=== Data supplied ===

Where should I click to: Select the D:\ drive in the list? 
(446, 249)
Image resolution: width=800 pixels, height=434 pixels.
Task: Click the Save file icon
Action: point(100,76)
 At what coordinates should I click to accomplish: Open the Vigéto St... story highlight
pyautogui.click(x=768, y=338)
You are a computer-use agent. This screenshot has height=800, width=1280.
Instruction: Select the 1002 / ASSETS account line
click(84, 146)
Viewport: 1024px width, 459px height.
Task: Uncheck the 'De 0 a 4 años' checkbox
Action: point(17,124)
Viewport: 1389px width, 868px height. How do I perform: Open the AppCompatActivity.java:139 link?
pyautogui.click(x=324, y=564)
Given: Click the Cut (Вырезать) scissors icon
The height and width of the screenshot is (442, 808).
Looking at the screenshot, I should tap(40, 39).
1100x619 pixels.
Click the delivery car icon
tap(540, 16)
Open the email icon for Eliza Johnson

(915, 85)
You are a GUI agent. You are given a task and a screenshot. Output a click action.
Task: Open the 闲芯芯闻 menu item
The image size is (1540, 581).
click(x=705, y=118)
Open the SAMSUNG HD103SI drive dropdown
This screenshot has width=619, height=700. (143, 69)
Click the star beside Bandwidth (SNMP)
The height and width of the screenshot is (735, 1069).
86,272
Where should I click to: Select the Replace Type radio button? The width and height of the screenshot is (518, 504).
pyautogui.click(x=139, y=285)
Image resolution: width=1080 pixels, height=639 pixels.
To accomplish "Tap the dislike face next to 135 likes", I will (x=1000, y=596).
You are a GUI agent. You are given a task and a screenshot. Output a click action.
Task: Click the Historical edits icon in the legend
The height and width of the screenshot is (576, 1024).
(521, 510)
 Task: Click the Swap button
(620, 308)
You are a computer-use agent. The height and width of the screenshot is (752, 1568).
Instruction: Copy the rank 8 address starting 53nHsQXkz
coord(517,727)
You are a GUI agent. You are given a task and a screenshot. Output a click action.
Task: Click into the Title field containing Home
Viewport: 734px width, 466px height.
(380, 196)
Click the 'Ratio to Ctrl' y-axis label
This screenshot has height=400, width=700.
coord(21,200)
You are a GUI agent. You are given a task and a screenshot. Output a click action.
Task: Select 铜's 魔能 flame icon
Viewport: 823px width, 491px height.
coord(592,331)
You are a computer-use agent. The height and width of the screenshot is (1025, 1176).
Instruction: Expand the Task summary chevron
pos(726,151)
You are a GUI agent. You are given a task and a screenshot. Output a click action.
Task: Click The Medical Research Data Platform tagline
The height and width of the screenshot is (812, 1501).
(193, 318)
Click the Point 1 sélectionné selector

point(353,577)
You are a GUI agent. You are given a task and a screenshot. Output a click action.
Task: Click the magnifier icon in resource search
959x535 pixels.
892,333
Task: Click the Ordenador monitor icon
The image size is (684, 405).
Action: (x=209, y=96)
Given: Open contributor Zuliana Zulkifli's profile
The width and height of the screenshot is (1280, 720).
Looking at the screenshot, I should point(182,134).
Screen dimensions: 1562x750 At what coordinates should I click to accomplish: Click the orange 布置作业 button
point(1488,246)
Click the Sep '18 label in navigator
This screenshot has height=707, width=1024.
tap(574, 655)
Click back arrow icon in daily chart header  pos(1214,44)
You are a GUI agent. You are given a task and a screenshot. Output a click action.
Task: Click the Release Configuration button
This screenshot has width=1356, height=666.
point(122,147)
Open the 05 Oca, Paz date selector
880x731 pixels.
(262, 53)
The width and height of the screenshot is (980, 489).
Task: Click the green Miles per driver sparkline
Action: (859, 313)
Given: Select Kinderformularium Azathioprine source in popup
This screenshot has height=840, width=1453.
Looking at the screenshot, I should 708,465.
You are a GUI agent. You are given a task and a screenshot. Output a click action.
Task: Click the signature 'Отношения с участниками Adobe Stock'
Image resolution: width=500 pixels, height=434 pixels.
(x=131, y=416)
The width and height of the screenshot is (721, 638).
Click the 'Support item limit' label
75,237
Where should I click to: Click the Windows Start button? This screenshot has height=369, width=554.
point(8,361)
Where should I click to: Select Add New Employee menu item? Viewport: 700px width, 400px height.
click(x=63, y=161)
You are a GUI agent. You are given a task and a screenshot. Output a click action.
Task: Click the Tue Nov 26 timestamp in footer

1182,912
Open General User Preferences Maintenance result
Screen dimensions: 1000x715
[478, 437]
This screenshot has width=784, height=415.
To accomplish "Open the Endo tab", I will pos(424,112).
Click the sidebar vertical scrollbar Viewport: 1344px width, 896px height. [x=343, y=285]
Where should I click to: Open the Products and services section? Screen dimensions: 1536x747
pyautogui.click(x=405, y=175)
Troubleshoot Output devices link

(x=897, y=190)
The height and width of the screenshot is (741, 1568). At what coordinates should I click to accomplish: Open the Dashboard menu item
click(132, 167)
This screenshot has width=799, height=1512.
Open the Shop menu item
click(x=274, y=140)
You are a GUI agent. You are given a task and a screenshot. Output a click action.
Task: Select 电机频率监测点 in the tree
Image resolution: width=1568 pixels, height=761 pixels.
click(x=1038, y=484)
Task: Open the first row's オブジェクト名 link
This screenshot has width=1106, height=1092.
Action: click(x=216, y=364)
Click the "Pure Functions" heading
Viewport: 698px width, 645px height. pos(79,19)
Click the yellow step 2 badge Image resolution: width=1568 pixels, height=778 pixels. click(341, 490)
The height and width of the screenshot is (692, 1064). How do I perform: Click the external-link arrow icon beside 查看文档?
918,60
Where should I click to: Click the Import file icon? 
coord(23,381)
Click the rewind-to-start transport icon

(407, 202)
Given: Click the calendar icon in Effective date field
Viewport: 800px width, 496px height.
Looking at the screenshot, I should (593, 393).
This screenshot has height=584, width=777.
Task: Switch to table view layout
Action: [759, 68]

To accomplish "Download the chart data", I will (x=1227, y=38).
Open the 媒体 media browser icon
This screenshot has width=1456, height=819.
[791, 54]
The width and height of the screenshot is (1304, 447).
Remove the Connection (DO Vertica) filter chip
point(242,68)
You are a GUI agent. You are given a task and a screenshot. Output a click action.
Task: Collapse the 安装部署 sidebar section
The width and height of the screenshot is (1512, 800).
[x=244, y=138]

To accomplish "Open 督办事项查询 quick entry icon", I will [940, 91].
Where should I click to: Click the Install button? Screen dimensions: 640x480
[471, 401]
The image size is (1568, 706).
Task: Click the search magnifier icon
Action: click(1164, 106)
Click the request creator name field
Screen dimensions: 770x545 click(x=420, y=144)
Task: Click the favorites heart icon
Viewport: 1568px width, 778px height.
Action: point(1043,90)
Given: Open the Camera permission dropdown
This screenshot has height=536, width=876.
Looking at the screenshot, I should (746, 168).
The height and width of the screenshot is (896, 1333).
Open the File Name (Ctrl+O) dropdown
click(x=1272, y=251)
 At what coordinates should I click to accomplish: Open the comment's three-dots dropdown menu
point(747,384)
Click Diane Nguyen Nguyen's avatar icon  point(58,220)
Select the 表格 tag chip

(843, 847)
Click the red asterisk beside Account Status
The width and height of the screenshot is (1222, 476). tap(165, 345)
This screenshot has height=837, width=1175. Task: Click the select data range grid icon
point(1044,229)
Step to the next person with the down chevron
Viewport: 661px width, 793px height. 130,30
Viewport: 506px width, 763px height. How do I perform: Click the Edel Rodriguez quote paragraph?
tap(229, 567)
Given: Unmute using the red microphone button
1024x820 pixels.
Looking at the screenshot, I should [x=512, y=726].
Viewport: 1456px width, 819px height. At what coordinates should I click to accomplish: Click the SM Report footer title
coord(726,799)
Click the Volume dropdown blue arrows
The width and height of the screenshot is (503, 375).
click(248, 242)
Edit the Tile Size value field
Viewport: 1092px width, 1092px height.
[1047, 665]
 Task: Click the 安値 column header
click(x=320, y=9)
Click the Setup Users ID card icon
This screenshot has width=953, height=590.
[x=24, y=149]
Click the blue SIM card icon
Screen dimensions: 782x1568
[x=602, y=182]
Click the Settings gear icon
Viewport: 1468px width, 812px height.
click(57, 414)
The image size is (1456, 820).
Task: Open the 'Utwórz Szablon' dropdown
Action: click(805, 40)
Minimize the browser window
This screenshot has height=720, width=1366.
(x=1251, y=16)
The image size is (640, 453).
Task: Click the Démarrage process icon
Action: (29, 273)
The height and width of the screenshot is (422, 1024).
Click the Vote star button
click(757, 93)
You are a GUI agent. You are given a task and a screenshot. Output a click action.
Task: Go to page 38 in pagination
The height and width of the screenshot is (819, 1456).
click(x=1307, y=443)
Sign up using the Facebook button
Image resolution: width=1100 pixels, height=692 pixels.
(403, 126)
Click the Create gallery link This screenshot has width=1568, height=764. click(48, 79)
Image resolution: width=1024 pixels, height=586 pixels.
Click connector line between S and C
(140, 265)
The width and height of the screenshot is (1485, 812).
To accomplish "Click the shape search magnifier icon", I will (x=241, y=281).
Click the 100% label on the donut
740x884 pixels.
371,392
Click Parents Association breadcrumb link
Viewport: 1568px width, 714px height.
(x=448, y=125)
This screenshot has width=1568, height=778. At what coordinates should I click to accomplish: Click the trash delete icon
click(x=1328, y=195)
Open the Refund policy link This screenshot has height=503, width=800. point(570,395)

===

Request:
Rewrite the records from their start through the line containing "click(x=705, y=118)", replacing "delivery car" with "delivery truck" and leaving everything else unchanged.

Solution below:
Where should I click to: Select the D:\ drive in the list? 
(446, 249)
Image resolution: width=800 pixels, height=434 pixels.
Task: Click the Save file icon
Action: point(100,76)
 At what coordinates should I click to accomplish: Open the Vigéto St... story highlight
pyautogui.click(x=768, y=338)
You are a computer-use agent. This screenshot has height=800, width=1280.
Instruction: Select the 1002 / ASSETS account line
click(84, 146)
Viewport: 1024px width, 459px height.
Task: Uncheck the 'De 0 a 4 años' checkbox
Action: point(17,124)
Viewport: 1389px width, 868px height. How do I perform: Open the AppCompatActivity.java:139 link?
pyautogui.click(x=324, y=564)
Given: Click the Cut (Вырезать) scissors icon
The height and width of the screenshot is (442, 808).
Looking at the screenshot, I should tap(40, 39).
1100x619 pixels.
Click the delivery truck icon
tap(540, 16)
Open the email icon for Eliza Johnson

(915, 85)
You are a GUI agent. You are given a task and a screenshot. Output a click action.
Task: Open the 闲芯芯闻 menu item
The image size is (1540, 581).
click(x=705, y=118)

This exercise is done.